Another from the “I didn’t expect that” list. The written news media is reporting reasonably effectively, we just don’t use old media any more.
The two most newsworthy things that Donald Trump did in the last two days were these:
- He gave a major economic policy speech in Detroit which he laid out his tax policy, for example.
- He suggested in North Carolina that “Second Amendment people†could somehow take care of the gun-control favoring judges Hillary Clinton would appoint — words that are easy to interpret as an incitement to violence.
If you judge by the echo chamber of your own Facebook feed, the ambiguous but shocking assassination suggestion is ubiquitous, and the economic policy speech is barely present. Is this the media’s fault?
Source: Blame yourself, not the media, for salacious Trump coverage – without bullshit
I don’t really get this, Tom. A Presidential candidate giving a major speech laying out his economic platform is moderately newsworthy and entirely predictable. A Presidential candidate hinting at the assassination of his rival is an unprecedented, dangerous and historically significant event. If anything, I think it’s been underplayed, especially given that the US has seen plenty of political assassinations.

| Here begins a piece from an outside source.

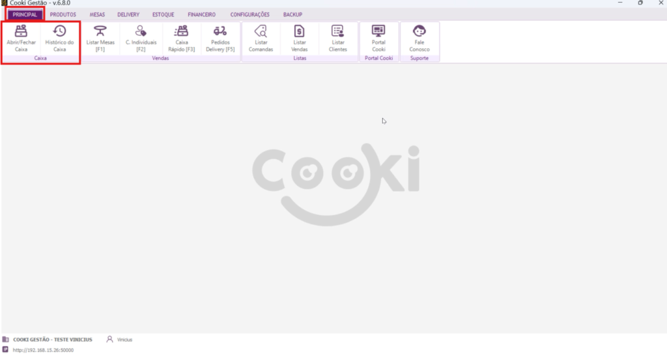Open the Abrir/Fechar Caixa icon

(x=21, y=38)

Agree. After giving this manifestly obnoxious twat a free pass for most of the primaries in the name of entertainment, it’s about time the bullshit finally gets called. This is not about “balance”. Watch out for the hybrid warfare tricks (obfuscating moral equivalence to persuade people who actually have values to doubt those values, plus perpetrator blaming victims for things perp knows perfectly well they are guilty of…).
And frankly – the “major economic policy speech” is absurdly generous. It was just a rehashing of nonsense Ryan has been peddling for years: unfunded tax cuts for the rich that will balloon the deficit. Plus some anti trade shite. So it’s not like anybody missed anything on “content”.

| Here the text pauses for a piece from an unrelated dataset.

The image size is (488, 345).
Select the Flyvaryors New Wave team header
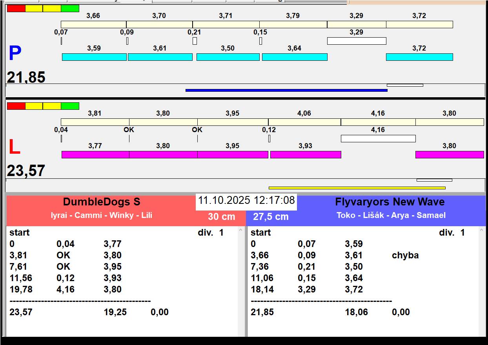pyautogui.click(x=390, y=202)
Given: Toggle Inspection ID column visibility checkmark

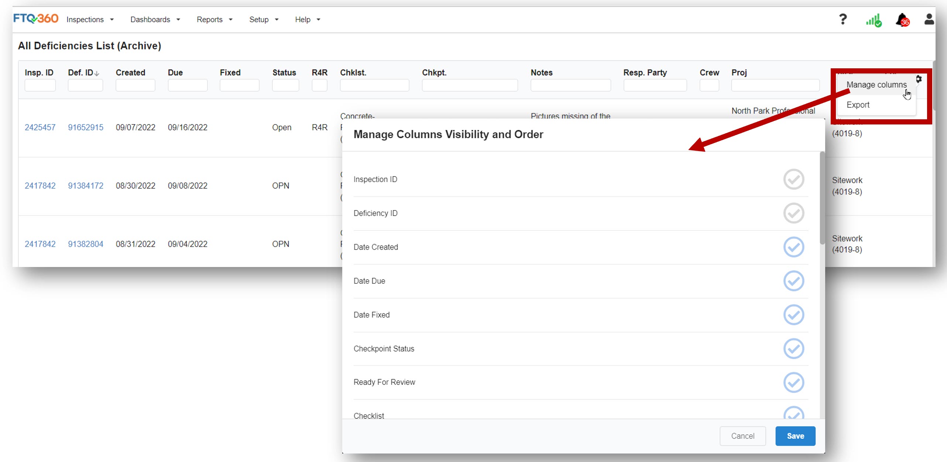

Agreed the gun comment was horrific (but probably protected?). The point I saw is that it’s far too easy to fall into a (social) media hole and form views based on that. I wouldn’t have known that his economic speech had even happened so couldn’t start to form an opinion on its tosh-ness or not (see Nick’s comment).
100% agreed on “balance” / the voice from nowhere. It’s a horrible distortion of journalism that the media has fallen for.
Also agreed with the hybrid warfare aspect (and liking the coinage of stochastic terrorism for the specific second amendment comments) .
I guess this campaign (plus brexit) has pushed the boundaries of what is reasonable to say so far into lunacy that it’s hard to find any view on any of the comments anyone makes.
And yes, the economic stuff was essentially “make America awesome”.
Well, sure, there’s a risk of forming a view of him based on the gun comment alone. But the gun comment is, after all, overwhelmingly more significant than the economic policy because it is so far outside the norms of discourse and gives insight into the main risk Trump poses: demagogic violence. (FWIW, the first article on this speech that popped into my feed pointed out that the economics policy was plagiarised from Ryan).
It should be Make “Team America” Great Again.
How I would love if the rest of the campaign were performed by a bewigged wooden string puppet as a musical. This is a golden opportunity for Trey Parker and Matt Stone.